Your goal:
Whatever the records below say, write them all out exactly.

--- Entries supplied Enclosed Below ---

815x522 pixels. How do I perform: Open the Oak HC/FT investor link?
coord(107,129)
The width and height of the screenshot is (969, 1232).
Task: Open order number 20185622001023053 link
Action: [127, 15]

--- End of Enclosed Entries supplied ---

The answer:
815x522 pixels. How do I perform: Open the Oak HC/FT investor link?
coord(107,129)
The width and height of the screenshot is (969, 1232).
Task: Open order number 20185622001023053 link
Action: [127, 15]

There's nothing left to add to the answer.